By Denise Durbugh or Durborough he had children including:
- Robert Hill (c.1361-1423) of Spaxton in Somerset, four times MP for Somerset, in 1414, 1415, 1416 and 1419. From 1402 to 1404, Robert Hill was steward of the Dunster Castle estates of Joan, Lady Mohun, after whose death he retained close connections with the new lord of Dunster, Sir Hugh Luttrell (d.1428), his co-MP for Somerset in 1414 and 1415, and of whose will he was an executor.
- Joan Hill, who married four times.
    - Firstly to Sir John Malet, eldest son of Sir Baldwin Malet of Enmore, Somerset.
    - Thirdly in about 1408 to John Luttrell (died c.1421) of Carhampton, Somerset, MP for Barnstaple in 1406, Constable of Dunster Castle 1408-1421 for his Luttrell kinsman, feoffee for Hugh de Courtenay, 4th/12th Earl of Devon (1389–1422) and trustee of the Devon and Cornwall estates of his brother-in-law John, Lord Harrington.

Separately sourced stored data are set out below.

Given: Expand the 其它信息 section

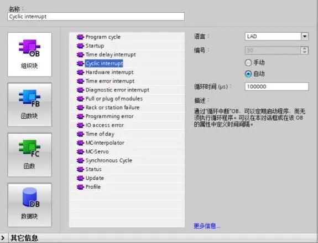Looking at the screenshot, I should coord(3,238).
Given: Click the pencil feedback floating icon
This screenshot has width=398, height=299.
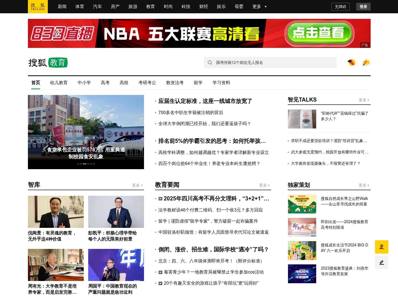Looking at the screenshot, I should (x=381, y=262).
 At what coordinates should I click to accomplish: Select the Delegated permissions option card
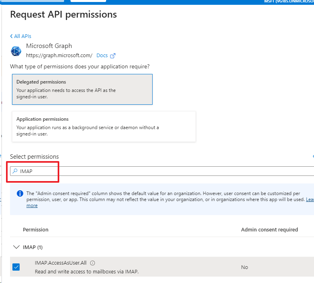point(82,89)
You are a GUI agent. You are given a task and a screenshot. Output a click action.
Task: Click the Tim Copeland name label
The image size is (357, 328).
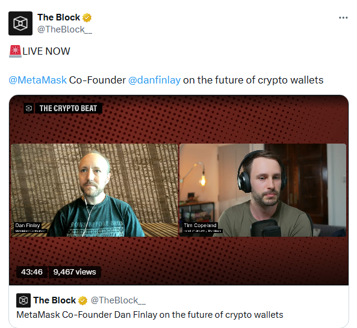click(200, 225)
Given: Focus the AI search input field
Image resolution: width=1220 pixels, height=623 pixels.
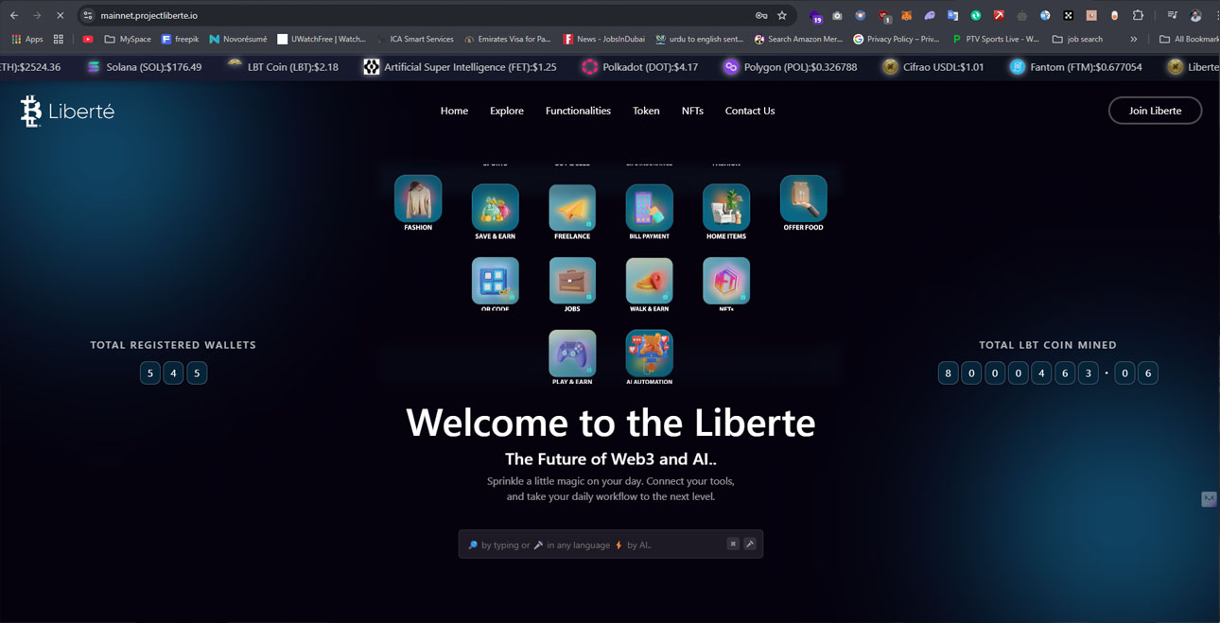Looking at the screenshot, I should [596, 545].
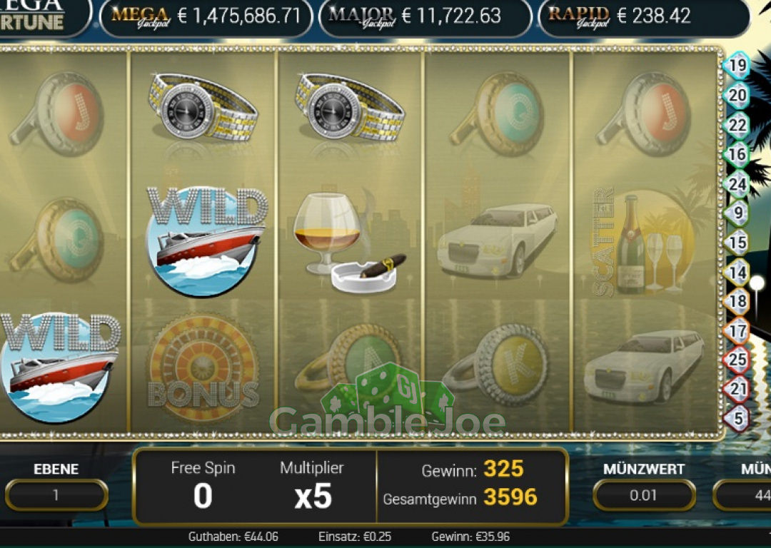Click the cognac glass and cigar symbol
The width and height of the screenshot is (771, 548).
click(x=349, y=243)
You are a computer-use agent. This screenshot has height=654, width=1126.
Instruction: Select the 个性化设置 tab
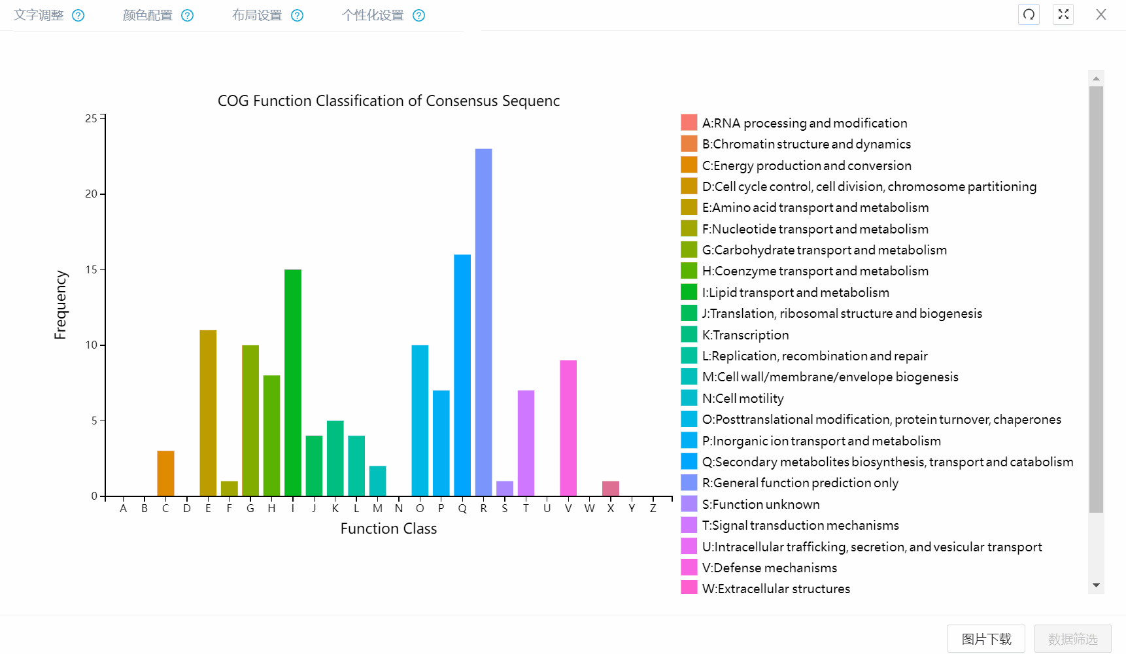373,16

Secondly, John married Maud Daubeney, daughter of Giles Daubeny of Barrington, and widow of Sir Henry Percehay of Chalsfield, Baron of Exchequer

By Maud he had issue:
- John Hill.
- Ralph Hill of Houndstone. married Edith Mode (Moody) of Gloster
- Elizabeth Hill, became a nun at Buckland Minchin, Somerset
- Margaret Hill, wife of William Harington, 5th Baron Harington (c.1394–1458), brother of John Harington, 4th Baron Harington(d.1418) husband of Elizabeth Courtenay(d.1471), daughter of Edward de Courtenay, 3rd Earl of Devon(d.1419).

==Death==
Sir John Hill, Sergeant-in-Law and Justice of King's Bench, died June 24, 1408, and was buried in St John Baptist's Priory, Exeter; his 2 wives were buried there as well.